Lockheed Martin Promotes Lower-Cost “C130XJ”
Lower-Cost Lockheed Martin “C130JX”

Lockheed Martin is offering to reduce the price of the C-130J Hercules by stripping out some of the more expensive systems. The U.S.-built airlifter is facing new competition later this decade, when Embraer’s yet-to-fly KC-390 becomes available.

The company has designated the new version C-130XJ. The “X” is short for X-pandable, meaning that the features that are removed from the aircraft could be subsequently reinstated. In a briefing at the Singapore Airshow, the company provided few details of the proposed C-130XJ. George Standridge, Lockheed Martin vice president of business development, suggested that the electronic warfare and cargo handling systems could be downgraded, for those customers who did not need to make deliveries or airdrops under combat conditions. Standridge was not willing to quote a price for the C-130XJ, other than to note that the unit recurring flyaway cost should be “10 to 15 percent lower” than a standard short-fuselage C-130J.

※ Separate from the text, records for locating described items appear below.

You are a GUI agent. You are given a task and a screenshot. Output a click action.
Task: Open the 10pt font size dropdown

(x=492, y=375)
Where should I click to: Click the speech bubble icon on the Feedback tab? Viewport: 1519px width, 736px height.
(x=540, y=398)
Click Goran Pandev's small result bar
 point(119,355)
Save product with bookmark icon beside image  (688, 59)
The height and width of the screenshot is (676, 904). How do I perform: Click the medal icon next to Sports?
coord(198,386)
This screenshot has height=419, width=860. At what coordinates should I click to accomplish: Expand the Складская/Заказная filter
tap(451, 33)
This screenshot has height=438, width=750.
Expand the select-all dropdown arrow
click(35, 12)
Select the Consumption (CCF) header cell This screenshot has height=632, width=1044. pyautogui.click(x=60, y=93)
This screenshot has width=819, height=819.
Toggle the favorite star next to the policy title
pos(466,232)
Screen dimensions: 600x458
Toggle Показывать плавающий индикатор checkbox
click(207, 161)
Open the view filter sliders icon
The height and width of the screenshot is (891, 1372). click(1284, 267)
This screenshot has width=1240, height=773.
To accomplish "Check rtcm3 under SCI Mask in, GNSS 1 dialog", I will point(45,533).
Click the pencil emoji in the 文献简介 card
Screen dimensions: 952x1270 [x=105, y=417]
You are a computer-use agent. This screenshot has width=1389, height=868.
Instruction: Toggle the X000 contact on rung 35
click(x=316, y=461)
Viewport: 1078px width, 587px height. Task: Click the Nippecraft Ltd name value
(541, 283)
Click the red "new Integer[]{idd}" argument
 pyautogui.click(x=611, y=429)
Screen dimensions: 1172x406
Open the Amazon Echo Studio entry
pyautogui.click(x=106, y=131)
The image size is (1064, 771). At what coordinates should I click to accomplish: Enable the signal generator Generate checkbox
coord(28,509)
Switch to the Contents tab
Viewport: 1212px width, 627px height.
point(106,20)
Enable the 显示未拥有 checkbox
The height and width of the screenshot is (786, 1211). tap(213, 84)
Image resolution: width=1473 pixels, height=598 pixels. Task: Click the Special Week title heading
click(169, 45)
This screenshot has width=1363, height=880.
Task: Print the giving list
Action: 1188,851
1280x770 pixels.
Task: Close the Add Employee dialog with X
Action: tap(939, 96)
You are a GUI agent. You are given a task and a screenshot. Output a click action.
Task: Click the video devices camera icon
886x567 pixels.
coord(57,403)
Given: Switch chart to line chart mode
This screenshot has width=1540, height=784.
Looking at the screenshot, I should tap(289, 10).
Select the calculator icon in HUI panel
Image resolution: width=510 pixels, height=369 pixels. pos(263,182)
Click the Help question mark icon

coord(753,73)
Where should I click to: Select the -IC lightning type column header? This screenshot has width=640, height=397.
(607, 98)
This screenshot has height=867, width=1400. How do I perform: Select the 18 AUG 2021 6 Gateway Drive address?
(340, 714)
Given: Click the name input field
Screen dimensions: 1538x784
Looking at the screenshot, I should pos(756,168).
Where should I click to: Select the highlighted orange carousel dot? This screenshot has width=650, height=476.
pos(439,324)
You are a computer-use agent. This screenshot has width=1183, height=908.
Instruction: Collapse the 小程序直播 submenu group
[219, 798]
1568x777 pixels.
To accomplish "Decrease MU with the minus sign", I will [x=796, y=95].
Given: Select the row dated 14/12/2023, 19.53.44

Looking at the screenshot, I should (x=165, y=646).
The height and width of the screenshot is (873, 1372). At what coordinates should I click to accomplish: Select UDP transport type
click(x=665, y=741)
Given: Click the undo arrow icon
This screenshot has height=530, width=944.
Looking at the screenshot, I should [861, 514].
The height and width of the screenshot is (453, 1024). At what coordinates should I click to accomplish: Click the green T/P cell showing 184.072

Standridge also declined to provide much detail about another new designation, the SC-130J. This is a maritime patrol aircraft that benefits from the addition of mission systems that the company previously developed for the P-3 Orion. Lockheed Martin has been offering roll-on, roll-off mission kits for the C-130 for some years, including for maritime surveillance, as well as for medical evacuation and signals intelligence.

The company has delivered 250 of the 319 C-130Js on firm order, in eight configurations. The latest customers are the air forces of India, Iraq, Qatar, Oman and Tunisia.